_問題_:
トランプ氏の圧勝を扱った記事から、「日本テレビ 小林史解説委員」で始まり「いうところまで迫っています」」まで続く部分をそのまま引用せよ。

_本文抜粋_:
やりたい放題?心配の声も……トランプ氏“圧勝”でどうなる?【#みんなのギモン】
◇ブレーキ「不在」 暴走止めるのは?
◇それでも…米国民なぜトランプ氏?
日本テレビ 小林史解説委員
「歴史的な大接戦と言われながら、ふたを開けてみるとこの結果。驚いたという人、やっぱりという人がいると思います。日本時間7日午後4時時点で開票はまだ続いていますが、トランプ氏は今回、結果が判明している『激戦州』すべてで勝利しました。『全米の得票数』もハリス氏を比べて470万票の差をつけて圧勝しています。さらに、大統領選と同時に行われる議会選挙でも共和党はすでに上院で勝利。下院でも過半数まであと9議席というところまで迫っています」
「大統領がいるホワイトハウスと議会の上院と下院、この3つをすべて共和党がおさえることを、共和党のシンボルカラーの赤にちなんで『トリプルレッド』といいます。こうなると議会の抵抗もないので、トランプ次期大統領のやりたい放題になるのではないかという懸念の声も上がっています」

_提供データ_:
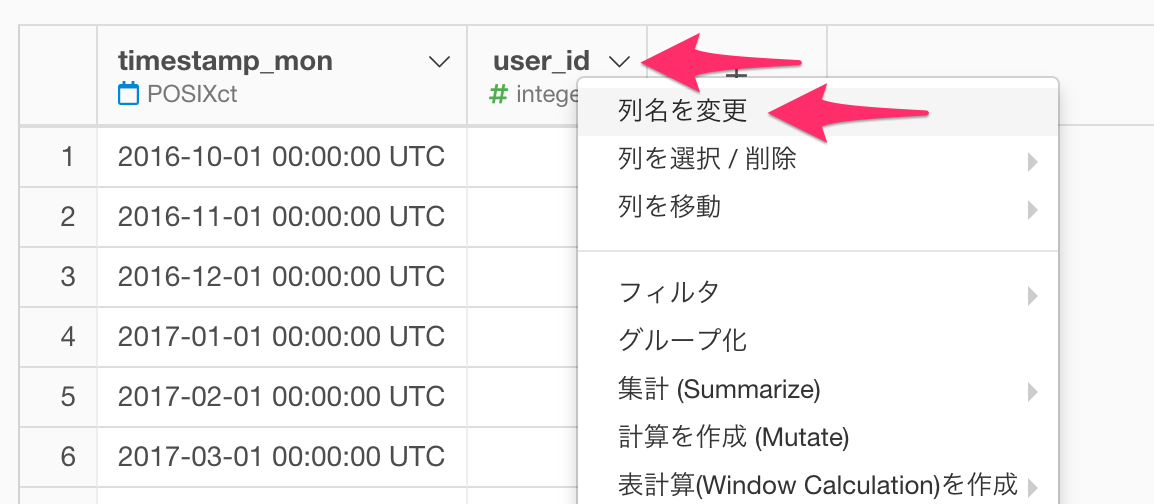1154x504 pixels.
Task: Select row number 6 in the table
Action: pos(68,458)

_解答_:
日本テレビ 小林史解説委員
「歴史的な大接戦と言われながら、ふたを開けてみるとこの結果。驚いたという人、やっぱりという人がいると思います。日本時間7日午後4時時点で開票はまだ続いていますが、トランプ氏は今回、結果が判明している『激戦州』すべてで勝利しました。『全米の得票数』もハリス氏を比べて470万票の差をつけて圧勝しています。さらに、大統領選と同時に行われる議会選挙でも共和党はすでに上院で勝利。下院でも過半数まであと9議席というところまで迫っています」